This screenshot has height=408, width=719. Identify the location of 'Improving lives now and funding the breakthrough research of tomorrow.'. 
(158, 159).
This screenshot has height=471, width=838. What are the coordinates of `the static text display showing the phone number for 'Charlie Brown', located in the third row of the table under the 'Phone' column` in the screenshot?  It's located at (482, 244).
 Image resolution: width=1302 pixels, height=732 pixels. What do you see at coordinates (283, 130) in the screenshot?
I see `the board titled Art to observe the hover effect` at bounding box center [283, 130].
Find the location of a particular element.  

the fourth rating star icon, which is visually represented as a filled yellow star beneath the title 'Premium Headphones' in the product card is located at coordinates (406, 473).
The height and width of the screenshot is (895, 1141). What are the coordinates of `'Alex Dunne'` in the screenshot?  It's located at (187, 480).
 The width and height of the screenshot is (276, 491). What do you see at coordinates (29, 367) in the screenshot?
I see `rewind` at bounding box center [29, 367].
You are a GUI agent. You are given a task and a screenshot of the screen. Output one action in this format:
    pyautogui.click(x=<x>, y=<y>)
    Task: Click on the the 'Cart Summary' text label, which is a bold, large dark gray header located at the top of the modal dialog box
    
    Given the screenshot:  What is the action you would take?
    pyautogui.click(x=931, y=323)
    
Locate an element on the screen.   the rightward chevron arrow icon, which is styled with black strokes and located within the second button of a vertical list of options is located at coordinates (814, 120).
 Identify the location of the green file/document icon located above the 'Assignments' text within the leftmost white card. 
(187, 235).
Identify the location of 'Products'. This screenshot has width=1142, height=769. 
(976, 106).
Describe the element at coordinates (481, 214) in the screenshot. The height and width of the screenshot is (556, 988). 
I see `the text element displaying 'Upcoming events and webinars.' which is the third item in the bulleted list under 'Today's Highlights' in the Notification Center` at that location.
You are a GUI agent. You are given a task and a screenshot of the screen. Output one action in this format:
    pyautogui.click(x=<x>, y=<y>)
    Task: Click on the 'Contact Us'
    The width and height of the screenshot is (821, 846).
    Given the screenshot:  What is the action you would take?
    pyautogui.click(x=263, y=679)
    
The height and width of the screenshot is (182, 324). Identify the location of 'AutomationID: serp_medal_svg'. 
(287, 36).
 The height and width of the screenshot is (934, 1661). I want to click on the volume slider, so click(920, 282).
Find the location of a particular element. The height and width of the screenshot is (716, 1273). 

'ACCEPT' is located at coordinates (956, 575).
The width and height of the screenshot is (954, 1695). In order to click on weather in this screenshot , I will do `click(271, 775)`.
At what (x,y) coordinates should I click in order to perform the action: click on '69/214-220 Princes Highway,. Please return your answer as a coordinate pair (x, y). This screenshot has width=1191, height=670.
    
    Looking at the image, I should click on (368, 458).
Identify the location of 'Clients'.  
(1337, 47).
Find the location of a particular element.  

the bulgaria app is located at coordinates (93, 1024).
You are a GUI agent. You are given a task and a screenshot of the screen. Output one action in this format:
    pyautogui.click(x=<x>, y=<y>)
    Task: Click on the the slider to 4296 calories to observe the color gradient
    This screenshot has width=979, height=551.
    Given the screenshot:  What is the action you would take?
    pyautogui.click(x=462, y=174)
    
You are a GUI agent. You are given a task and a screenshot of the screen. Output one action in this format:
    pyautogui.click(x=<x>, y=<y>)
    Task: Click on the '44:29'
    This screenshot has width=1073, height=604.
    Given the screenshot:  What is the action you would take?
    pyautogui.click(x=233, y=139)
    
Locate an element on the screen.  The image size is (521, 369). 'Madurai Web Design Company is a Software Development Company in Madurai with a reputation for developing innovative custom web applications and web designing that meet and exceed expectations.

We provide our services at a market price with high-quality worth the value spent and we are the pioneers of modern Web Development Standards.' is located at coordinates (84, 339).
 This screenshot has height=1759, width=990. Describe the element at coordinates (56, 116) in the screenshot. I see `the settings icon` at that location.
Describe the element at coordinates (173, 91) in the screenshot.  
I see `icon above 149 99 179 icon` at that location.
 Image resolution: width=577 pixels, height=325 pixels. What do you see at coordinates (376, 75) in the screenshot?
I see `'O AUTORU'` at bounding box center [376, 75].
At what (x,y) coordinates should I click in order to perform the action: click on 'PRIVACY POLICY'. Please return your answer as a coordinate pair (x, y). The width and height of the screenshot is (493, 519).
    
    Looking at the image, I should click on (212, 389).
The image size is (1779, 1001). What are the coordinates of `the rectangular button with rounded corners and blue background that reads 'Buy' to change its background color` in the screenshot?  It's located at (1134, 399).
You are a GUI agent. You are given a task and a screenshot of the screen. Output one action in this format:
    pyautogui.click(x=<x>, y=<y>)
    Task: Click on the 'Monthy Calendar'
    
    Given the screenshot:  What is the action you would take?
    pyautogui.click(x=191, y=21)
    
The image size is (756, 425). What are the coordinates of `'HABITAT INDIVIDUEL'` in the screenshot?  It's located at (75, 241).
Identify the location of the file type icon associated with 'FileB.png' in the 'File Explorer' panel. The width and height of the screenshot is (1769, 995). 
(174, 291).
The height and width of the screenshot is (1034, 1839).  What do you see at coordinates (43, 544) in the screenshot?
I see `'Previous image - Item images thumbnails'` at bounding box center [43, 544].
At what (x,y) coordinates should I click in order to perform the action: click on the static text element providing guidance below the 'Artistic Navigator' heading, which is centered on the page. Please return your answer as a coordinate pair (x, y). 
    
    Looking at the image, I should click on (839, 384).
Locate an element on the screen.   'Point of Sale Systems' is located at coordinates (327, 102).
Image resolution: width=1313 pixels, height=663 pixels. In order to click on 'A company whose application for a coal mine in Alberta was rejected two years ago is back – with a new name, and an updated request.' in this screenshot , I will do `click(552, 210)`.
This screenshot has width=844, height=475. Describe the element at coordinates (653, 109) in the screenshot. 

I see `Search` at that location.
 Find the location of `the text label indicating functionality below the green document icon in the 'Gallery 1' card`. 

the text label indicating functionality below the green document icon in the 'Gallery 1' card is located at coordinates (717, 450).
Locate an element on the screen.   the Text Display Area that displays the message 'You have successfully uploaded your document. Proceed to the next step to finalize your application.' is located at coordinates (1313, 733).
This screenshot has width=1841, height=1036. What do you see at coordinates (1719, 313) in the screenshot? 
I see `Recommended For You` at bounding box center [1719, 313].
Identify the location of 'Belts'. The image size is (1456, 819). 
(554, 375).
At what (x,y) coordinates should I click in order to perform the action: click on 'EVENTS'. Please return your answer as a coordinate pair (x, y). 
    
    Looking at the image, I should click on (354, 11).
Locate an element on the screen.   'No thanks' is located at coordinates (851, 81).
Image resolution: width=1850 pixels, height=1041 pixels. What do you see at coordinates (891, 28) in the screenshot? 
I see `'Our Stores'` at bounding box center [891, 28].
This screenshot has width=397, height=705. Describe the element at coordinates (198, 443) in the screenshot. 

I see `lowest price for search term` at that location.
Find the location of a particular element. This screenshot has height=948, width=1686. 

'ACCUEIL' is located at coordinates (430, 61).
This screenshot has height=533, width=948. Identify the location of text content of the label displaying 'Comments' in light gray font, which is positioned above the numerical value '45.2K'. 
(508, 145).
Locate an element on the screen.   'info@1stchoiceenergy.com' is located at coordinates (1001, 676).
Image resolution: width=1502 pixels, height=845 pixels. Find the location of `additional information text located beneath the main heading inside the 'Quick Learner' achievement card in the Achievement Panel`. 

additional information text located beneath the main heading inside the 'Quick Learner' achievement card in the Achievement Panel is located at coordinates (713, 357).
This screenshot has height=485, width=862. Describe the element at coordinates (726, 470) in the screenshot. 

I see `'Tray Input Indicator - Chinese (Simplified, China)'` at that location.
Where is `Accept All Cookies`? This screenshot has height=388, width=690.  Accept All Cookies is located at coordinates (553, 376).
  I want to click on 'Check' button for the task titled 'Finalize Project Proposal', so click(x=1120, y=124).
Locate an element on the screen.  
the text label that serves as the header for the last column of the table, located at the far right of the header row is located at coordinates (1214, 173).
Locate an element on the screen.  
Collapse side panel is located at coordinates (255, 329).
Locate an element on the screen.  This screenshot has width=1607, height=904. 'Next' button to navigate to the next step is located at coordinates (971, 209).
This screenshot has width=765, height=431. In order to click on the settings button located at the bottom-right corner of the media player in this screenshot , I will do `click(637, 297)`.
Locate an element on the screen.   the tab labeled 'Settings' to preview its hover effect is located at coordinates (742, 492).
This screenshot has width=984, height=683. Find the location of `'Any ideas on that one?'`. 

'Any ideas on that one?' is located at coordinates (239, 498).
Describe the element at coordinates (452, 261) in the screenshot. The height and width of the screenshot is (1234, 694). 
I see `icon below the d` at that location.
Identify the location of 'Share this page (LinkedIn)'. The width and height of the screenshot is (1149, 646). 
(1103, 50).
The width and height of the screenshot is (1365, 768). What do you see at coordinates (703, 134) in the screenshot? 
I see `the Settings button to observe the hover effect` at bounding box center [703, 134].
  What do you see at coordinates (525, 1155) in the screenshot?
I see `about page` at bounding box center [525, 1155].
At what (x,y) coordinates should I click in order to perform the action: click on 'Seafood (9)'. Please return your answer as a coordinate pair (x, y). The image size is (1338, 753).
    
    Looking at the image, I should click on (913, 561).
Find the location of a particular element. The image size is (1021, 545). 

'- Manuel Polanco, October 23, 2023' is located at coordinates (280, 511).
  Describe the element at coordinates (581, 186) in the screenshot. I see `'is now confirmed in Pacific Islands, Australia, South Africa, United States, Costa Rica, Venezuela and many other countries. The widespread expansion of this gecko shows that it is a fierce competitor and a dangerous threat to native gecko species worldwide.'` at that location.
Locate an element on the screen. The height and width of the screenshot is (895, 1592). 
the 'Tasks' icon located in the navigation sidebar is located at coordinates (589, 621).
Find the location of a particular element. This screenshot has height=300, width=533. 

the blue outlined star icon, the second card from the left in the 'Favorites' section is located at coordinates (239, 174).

------------------------------------

◆ **Exercise goal**
Duplicate the listing lines from the one with "The image size is (756, 425)." up to and including the one with "Looking at the image, I should click on (839, 384).".

◆ **Expected output**
The image size is (756, 425). What are the coordinates of `'HABITAT INDIVIDUEL'` in the screenshot?  It's located at (75, 241).
Identify the location of the file type icon associated with 'FileB.png' in the 'File Explorer' panel. The width and height of the screenshot is (1769, 995). 
(174, 291).
The height and width of the screenshot is (1034, 1839).  What do you see at coordinates (43, 544) in the screenshot?
I see `'Previous image - Item images thumbnails'` at bounding box center [43, 544].
At what (x,y) coordinates should I click in order to perform the action: click on the static text element providing guidance below the 'Artistic Navigator' heading, which is centered on the page. Please return your answer as a coordinate pair (x, y). 
    
    Looking at the image, I should click on (839, 384).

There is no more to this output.